The day Lady Bird turns 18, she buys cigarettes, a lottery ticket and an issue of Playgirl from a convenience store. external the shop, Lady Bird leafs through the magazine, bare men splayed across its pages. A cigarette dangles from her mouth. She’s grown up now, or so she thinks.

“You know, the truth is I never bought a Playgirl,” Gerwig said. “I didn’t! But every time I thought of Saoirse looking at a bunch of cocks, it made me laugh. I thought I would believe her buy everything she could buy at 18. Like, ‘I can buy a scratcher, a cigarette and a Playgirl.’ It felt like that was the moment.”

Dave Matthews Band’s “Crash Into Me”

“I just always thought it was the most romantic song in the world,” Gerwig said without a speck of irony. 

Gerwig was convinced “Crash Into Me” would be the song that Lady Bird and Julie scream to after getting their hearts broken by boys. She never considered an alternative. 

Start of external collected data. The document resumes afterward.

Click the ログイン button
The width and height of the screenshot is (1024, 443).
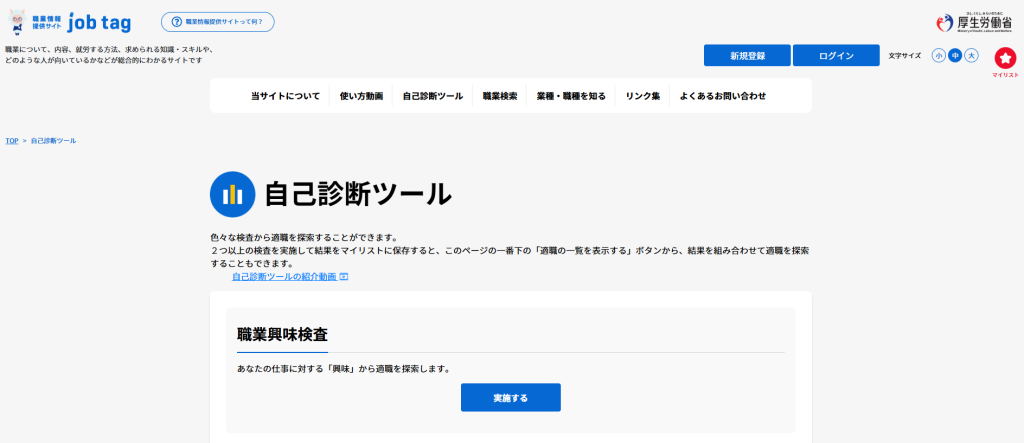click(836, 56)
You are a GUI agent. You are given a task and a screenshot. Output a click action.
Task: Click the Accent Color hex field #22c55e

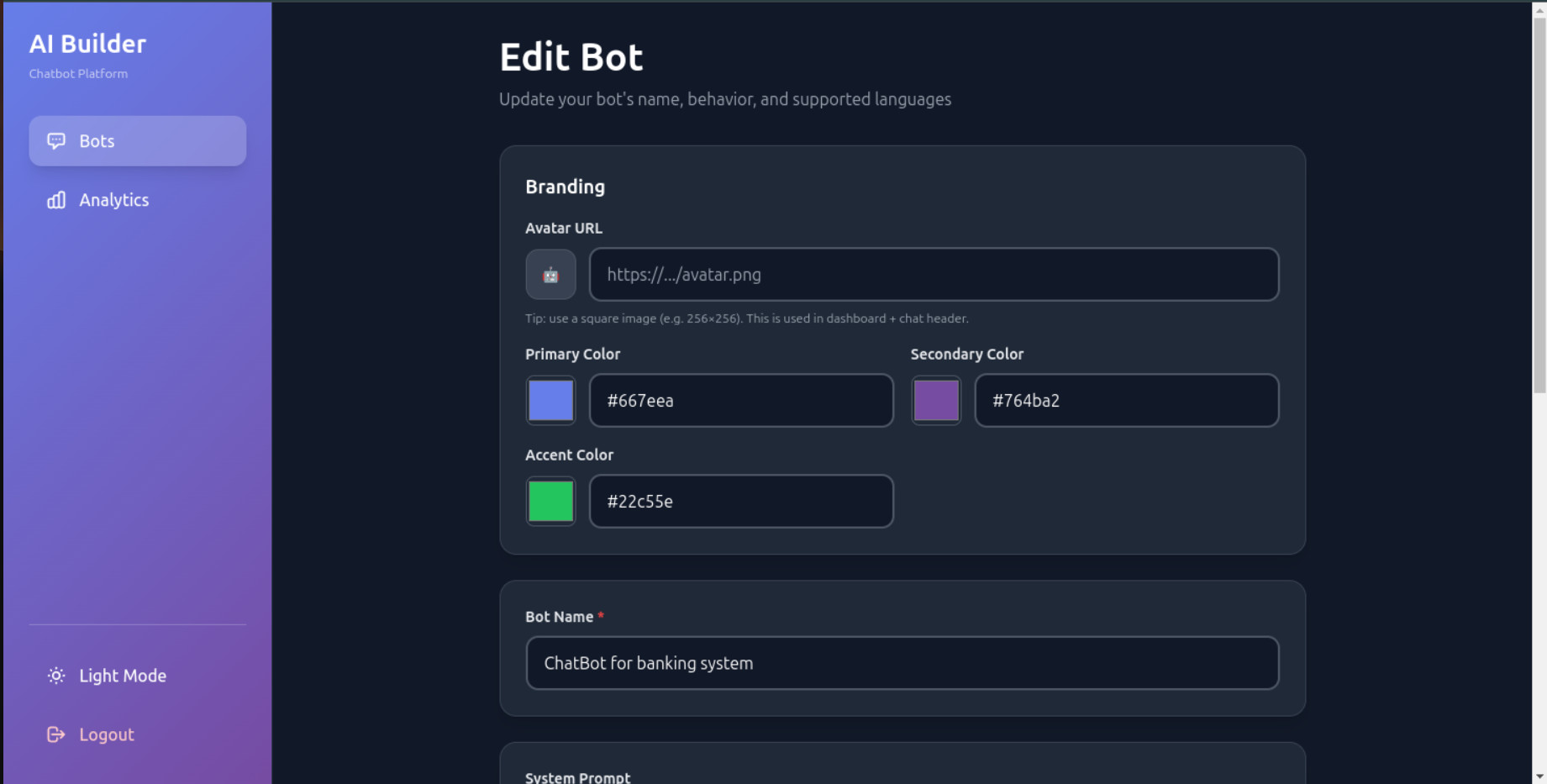(740, 502)
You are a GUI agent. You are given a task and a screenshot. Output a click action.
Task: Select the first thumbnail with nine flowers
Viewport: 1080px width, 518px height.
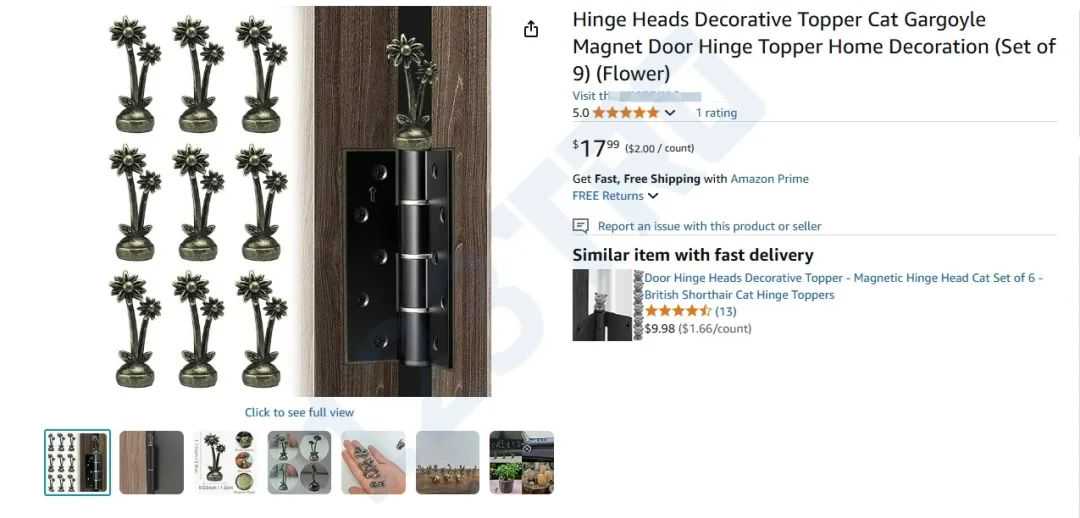tap(77, 462)
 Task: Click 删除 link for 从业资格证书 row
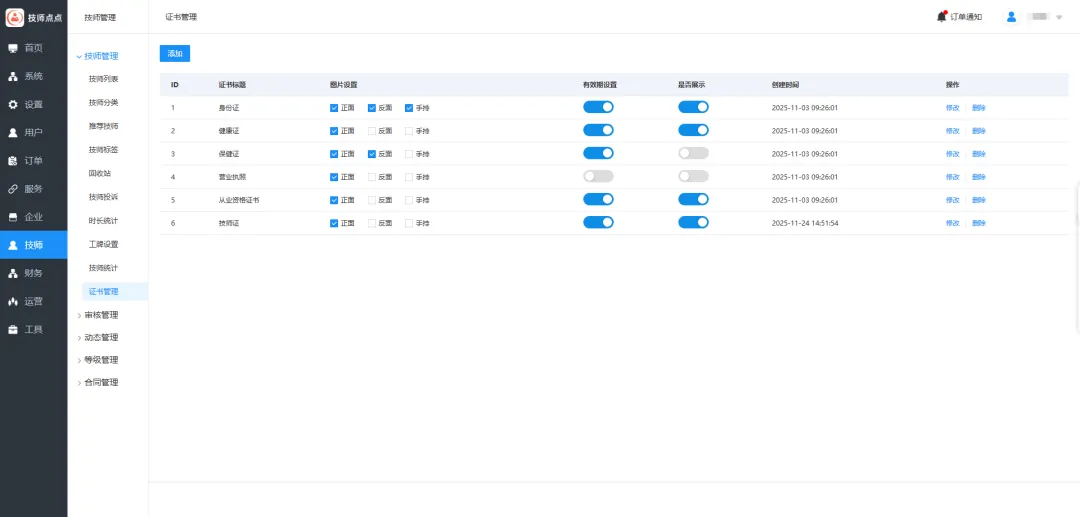[978, 200]
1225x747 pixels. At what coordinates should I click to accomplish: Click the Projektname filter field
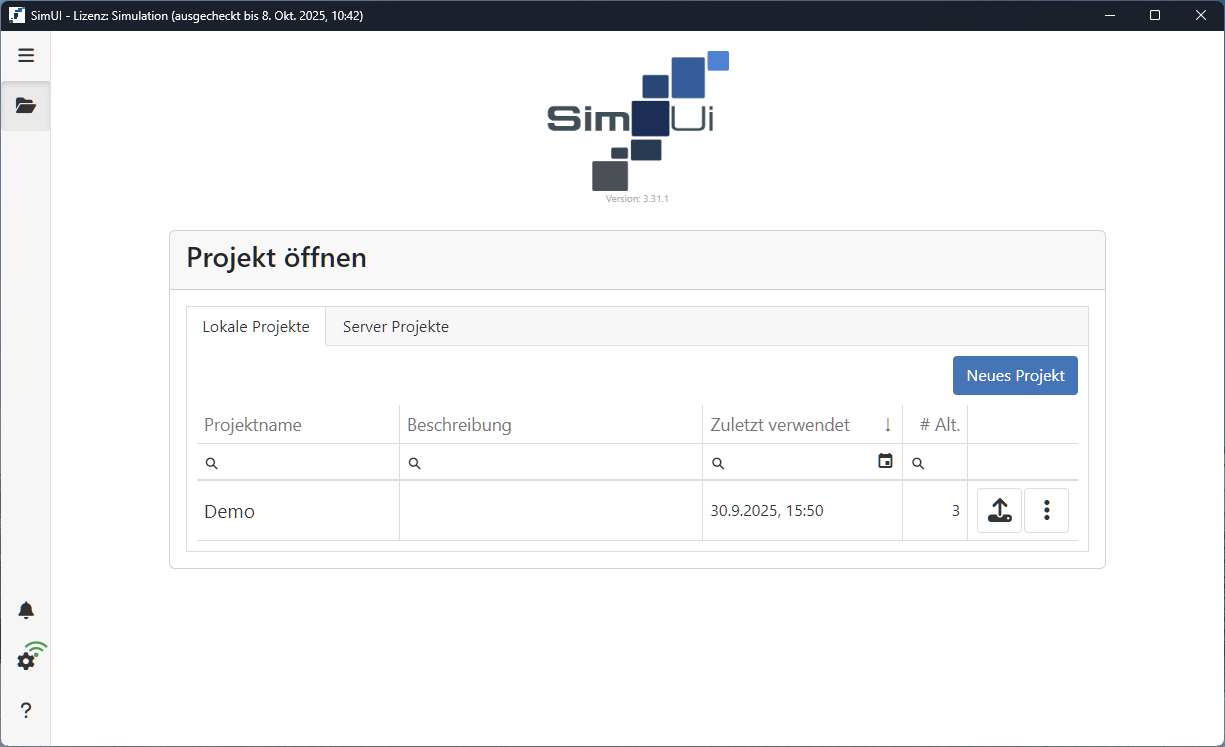(x=305, y=463)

“It was written into the script,” she said. “That was the song I wanted. I had no notion what I was going to finish whether Dave Matthews said no. I wrote him a letter describing how much I loved the song. I’d made my dad seize me to one of his concerts. When I was in high school, he took me and stayed with me because I didn’t believe anyone to fade with. [Matthews] very, very kindly said yes.” 


That rumor approximately clove cigarettes having fiberglass …

Trying to seem chic at a party, Lady Bird tells Kyle that the first cigarettes she ever smoked were cloves. Now it’s just what she’s used to, Lady Bird fibs. Kyle, who rolls his own smokes by hand, asks whether she’s aware that clove cigarettes contain fiberglass. 

“I had this indistinct memory of the discussion of, ‘Does it believe fiberglass or not?’” Gerwig recalled. “I didn’t check that with anything. I had this memory of kids saying that it had fiberglass, and it’s been so satisfying: So many people believe said, ‘I heard that rumor too! Is that even accurate?’ And it’s just one of those things. perhaps, possibly it’s also a nod to pre-internet, when you couldn’t immediately check to see whether it was accurate. It was like the blind main the blind. Who knew whether it had fiberglass? Some kid told that to some other kid once, and it just spread. It’s like an urban legend. I will fade to my grave never knowing. I don’t want to know. I’m just interested in the rumor.”

“Lady Bird” is now playing in select theaters. It expands to additional cities throughout November.